In recent years AI revolution is happening around the world but in recent months if you’re a tech enthusiast you’ve heard about GPT-3. Generative Pre-trained Transformer 3 (GPT-3) is a language model that uses the Transformer technique to do various tasks. It is the third-generation language prediction model created by OpenAI(an AI research lab and open source company). It has a massive, 175 billion parameters, which is approx 117 times greater than its predecessor, GPT-2(created in 2019) which has approx 1.5 billion parameters. GPT-3 is released in May 2020. GPT-3 is 10 times bigger than the second-largest language model Microsoft’s Turing NLG, which has 17 billion parameters. It is trained on a dataset of half a trillion words. It generates the output by calculating the statistically the closest response to the input given.
Use Cases of GPT-3:
- It works as a Search Engine
- A chatbot that lets you talk to historical figures
- Solve language and syntax puzzles from just a few examples.

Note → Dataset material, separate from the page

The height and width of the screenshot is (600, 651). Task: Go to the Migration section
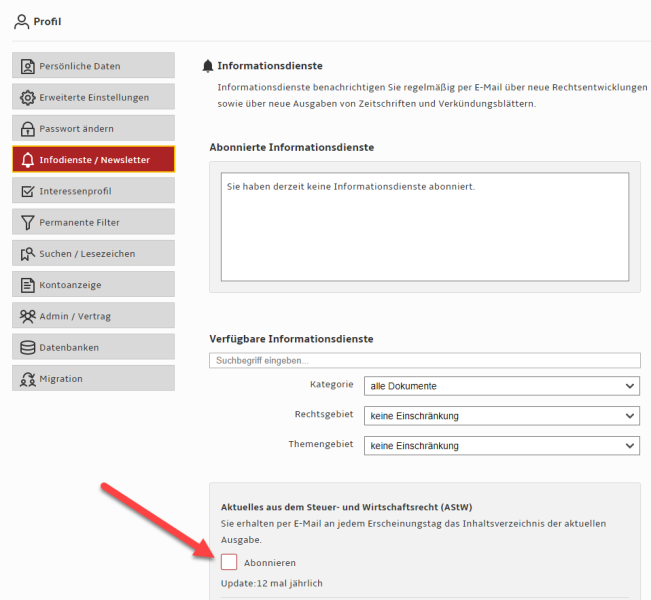(93, 379)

- It can generate code based on text descriptions
- It can answer medical queries.
- It can compose guitar tabs
- Can write creative fiction and stories
- Can autocomplete images as well as text.
- Can produce poetry
- It can translate
Evaluation Criteria for GPT Models: Researchers evaluate the performance of GPT models on several benchmarks and four types of language understanding tasks:
- Natural Language Inference,
- Question Answering,
- Semantic Similarity
- Text Classification
Generally, AI models are trained on lots of labelled data and these data labelled manually but this is a time-consuming process but GPT models use the Generative pre-training method. The essence of this technique is that AI is training itself to label the massive amount of unlabeled data like entire Wikipedia and the Internet, and they train themselves on that data.

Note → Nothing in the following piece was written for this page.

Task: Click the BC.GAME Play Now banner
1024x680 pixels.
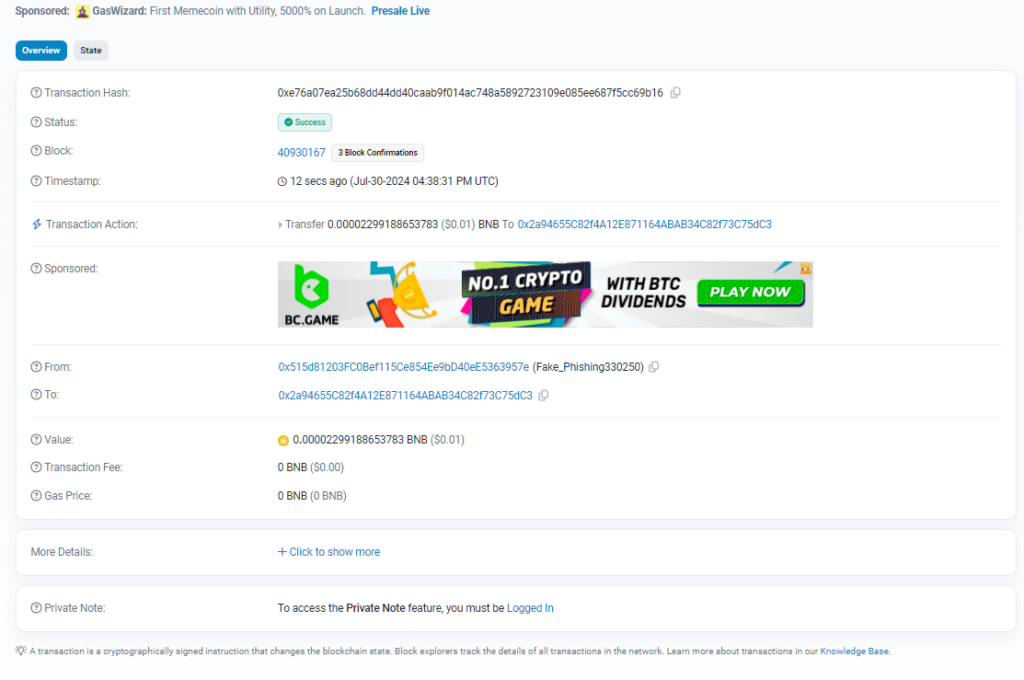Action: (750, 292)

GPT-3 is based on the combination of the Transformer technique(published by Google), Attention technique and Natural Language Processing, and other Machine Learning Techniques. All these techniques help in pre-training the model. The training procedure for the GPT model consists of two stages. The first stage is learning a GPT model on an immensely large corpus of text called Unsupervised pre-training. Then followed by a fine-tuning stage called Supervised fine-tuning.
Data can be trained on several methods like zero-shot, one shot, and few-shot models. For example in zero-shot we give the single word as input to train and it produces corresponding output, In one shot we give a few words or a line to train as well as input and it produces the corresponding output and In few shot models we give a few lines or paragraph to train and it produces corresponding output.
Training: OpenAI team took 1000 petaflop days to train the whole model with an exaflop computing power(1 exaflop = 137 trillion years of adding numbers together) and the cost of whole training and computing is 12 million $.
Drawbacks of GPT-3:
Although from its intelligence and from its capabilities it looks like GPT-3 outsmart humans in almost every way but it has some serious issues regarding common sense and lack of intelligence. Researchers have found that it gives wrong answers regarding the basic question that a kid will give easily.
It also has some major threats regarding authenticity and its ethical use. Creators of GPT-3 have found that it can create fake news and can produce fake texts, thus can create some major threats in the real world. Users and researchers have found that GPT-3 can produce fake texts by giving 2-3 keywords and these texts can’t be distinguished whether it is produced by machine or said by humans.
Another major issue in GPT-3 is biased towards certain things like gender, caste, and religion. It is due to the fact that it is trained mostly on internet data and books, which is originated by humans.